Sur ce, abandonnons pleinement notre anarchiste et concentrons-nous sur la réalisation de Louis Malle.
Le Voleur est un film simple et un peu étrange. Un film qui a des airs de théâtre de marionnettes en fait. La réalisation est discrète et fonctionnelle, elle épouse les mouvements des protagonistes, et vu que ces derniers ont des répliques qui sonnent parfois - souvent - artificielles, on a l'impression de voir défiler des pantins qui récitent leur texte devant un Belmondo un poil paumé. Oui, ça fait peur dit comme ça. D'un autre côté, ça donne au film un certain côté Bunuelien, dans cette caricature de la bourgeoisie et de sa superficialité, caricature un peu grossière mais plaisante car ponctuée de scènes plus cocasses les unes que les autres.

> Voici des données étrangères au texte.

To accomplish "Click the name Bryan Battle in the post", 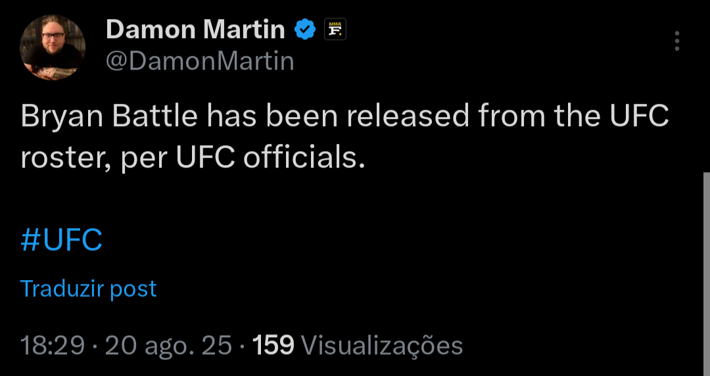I will (109, 117).
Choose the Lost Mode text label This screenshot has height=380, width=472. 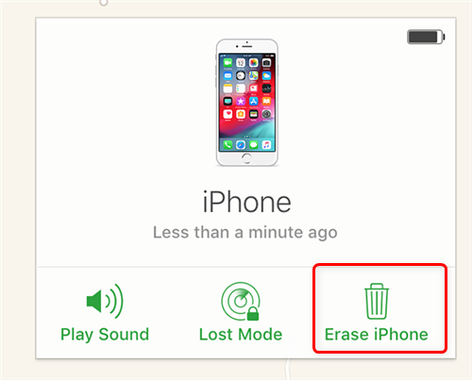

On a donc, dans un premier temps, l'impression d'assister à un genre de théâtre de boulevard, où les personnages vont et viennent, sans lien apparent. Les scènes sont souvent comiques, parfois elles servent uniquement à faire avancer une mini-intrigue, mais jamais le fond ne semble aller au-delà de la moquerie des bourgeois. Et puis le film s'écoule. Les rapports entre les personnages se précisent. Les enjeux se font plus intenses. La critique des milieux aisés est écartée pour laisser place à des réflexions autour de sujets tels que l'anarchie, la propriété ou la violence. Ce que le film perd en acidité, il le gagne en profondeur.

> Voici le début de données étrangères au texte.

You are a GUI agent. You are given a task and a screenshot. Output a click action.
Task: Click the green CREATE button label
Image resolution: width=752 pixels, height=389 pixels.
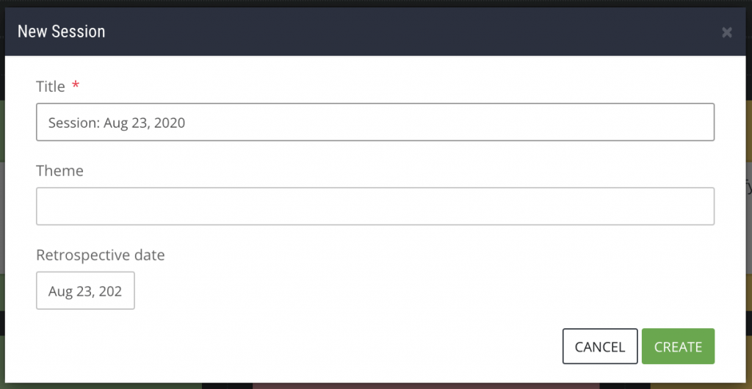click(678, 347)
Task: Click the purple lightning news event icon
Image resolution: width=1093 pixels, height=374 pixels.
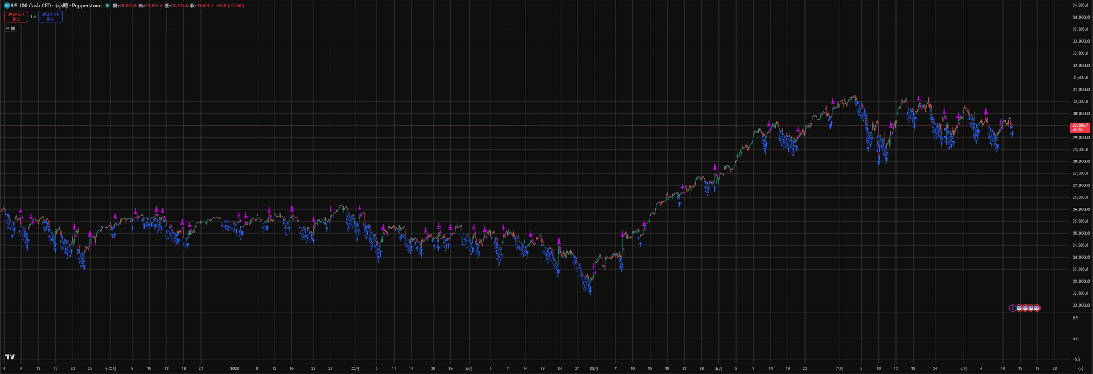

Le tout est porté par un rythme tranquille, qui semble s'égarer parfois, mais qui mène à bon port ; une sorte de promenade, de flânerie pas désagréable, un peu à l'image de notre voleur qui se laisse porter de Londres à l'Espagne au gré des conseils, des occasions, des sollicitations. Avec néanmoins un point fixe en la personne (en rien déplaisante) de Geneviève Bujold, sorte de fil d'Ariane un peu ténu par moment mais qui assure néanmoins l'équilibre de l'ensemble. Le ton est dans l'ensemble assez léger, mais est néanmoins ponctué de moments plus grave et/ou d'une grande cruauté à l'égard de certains personnages.

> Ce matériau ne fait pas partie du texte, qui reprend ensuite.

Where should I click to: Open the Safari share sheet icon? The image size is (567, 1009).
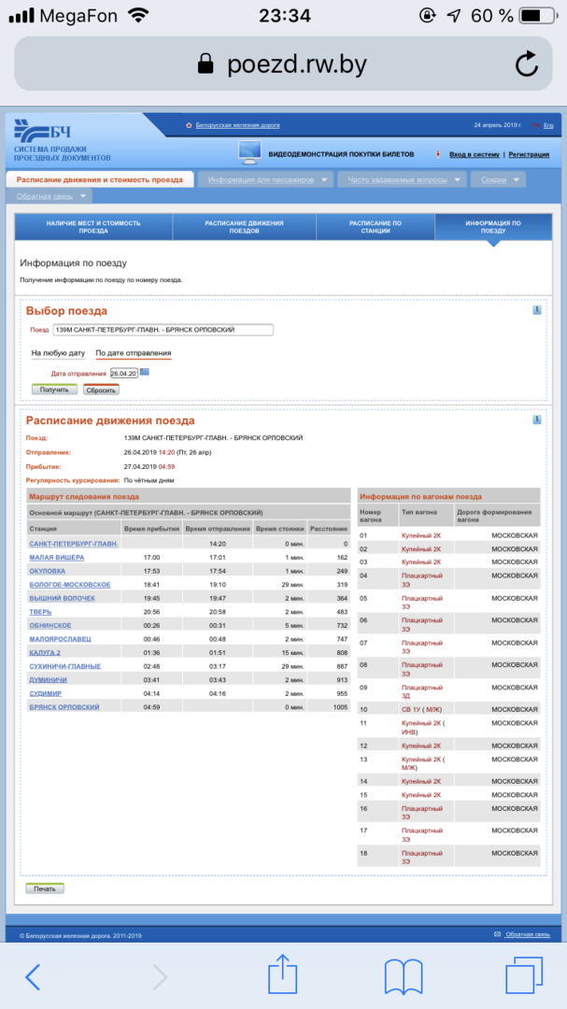pos(282,976)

Le Voleur est également, et c'est à mon sens sur ce point qu'il se révèle le plus intéressant, un film qui rend compte des différents mouvements politiques qui circulaient en France au XIXe siècle (bien aidé en cela par un travail de reconstitution de bonne qualité). Et donc, parmi eux, figure en première ligne l'anarchisme, qui était alors au centre de bien des conflits politiques. Pour autant, il ne s'agit pas d'un film militant : au contraire il privilégie la réflexion, n'hésitant pas à pointer les failles idéologiques auxquelles mène le cambriolage. Louis Malle - il me semble que c'est une habitude chez lui – ne prend pas de réelle position mais ouvre des pistes qui ne demandent qu'à être creusées. D'où le côté un peu distant, les personnages suscitent rarement de l'empathie chez le spectateur, ça surprend un peu au début, mais on rentre dans le film en douceur pour au final nourrir une certaine complicité à l'égard de Belmondo.
Et en ce qui me concerne, ce sera bien la première fois.